The carnage Britain and its allies have unleashed in the Middle East has seriously endangered our security. But the military did not overthrow Tony Blair ahead of Iraq or David Cameron on the eve of the Libyan bombing spree.
It is clear that what this unnamed general fears is not that Corbyn would put British lives at risk, but that his principled opposition to war would prevent a callous and corrupt Establishment from sending soldiers to die whenever it suits the interests of the ruling elite.
Apparently, the army would not accept a refusal to renew our nuclear weapons arsenal — although polls show most Britons are opposed to splurging £100 billion on a new set of weapons of mass destruction.
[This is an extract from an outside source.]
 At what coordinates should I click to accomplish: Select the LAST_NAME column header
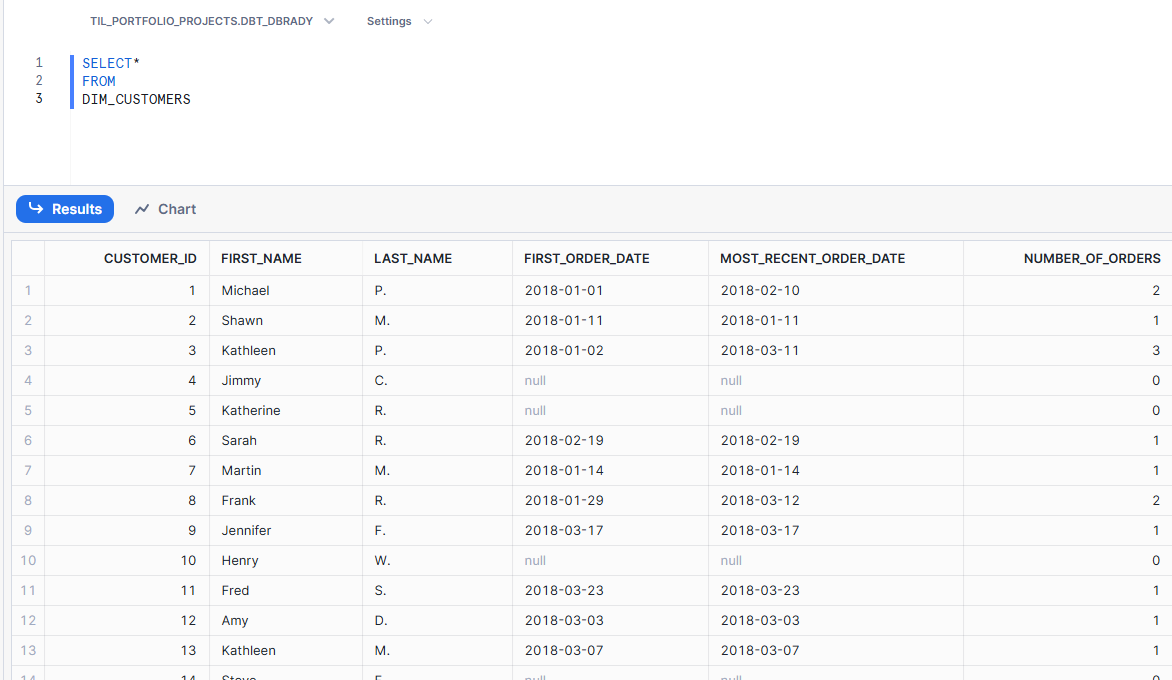tap(413, 258)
Even Blair, in his autobiography a,dmitted Britain’s nuclear “deterrent” did nothing for our security. But when Corbyn says this, he is suddenly an existential threat.
There is nothing surprising in this. Corbyn is a threat — but not to people in Britain who would be much safer under a government that pursued peace.
He is a threat to a discredited political system that exists to defend the privileges of a tiny minority. This system is clearly not going to stop at media sneers and character assassination. No, the army might need to take “direct action”.
If Prime Minister David Cameron cared for the rights of parliament or the rule of law, he would be on the airwaves denouncing the real threat to our “national security” — an army that thinks it can forcibly reject the wishes of the electorate.
He is not. Our prime minister cares for no rights but those of big business and no rule save that of unregulated capitalism.
If you want to change that, the necessity of building a movement capable of getting Corbyn into Downing Street and keeping him there is more urgent than ever.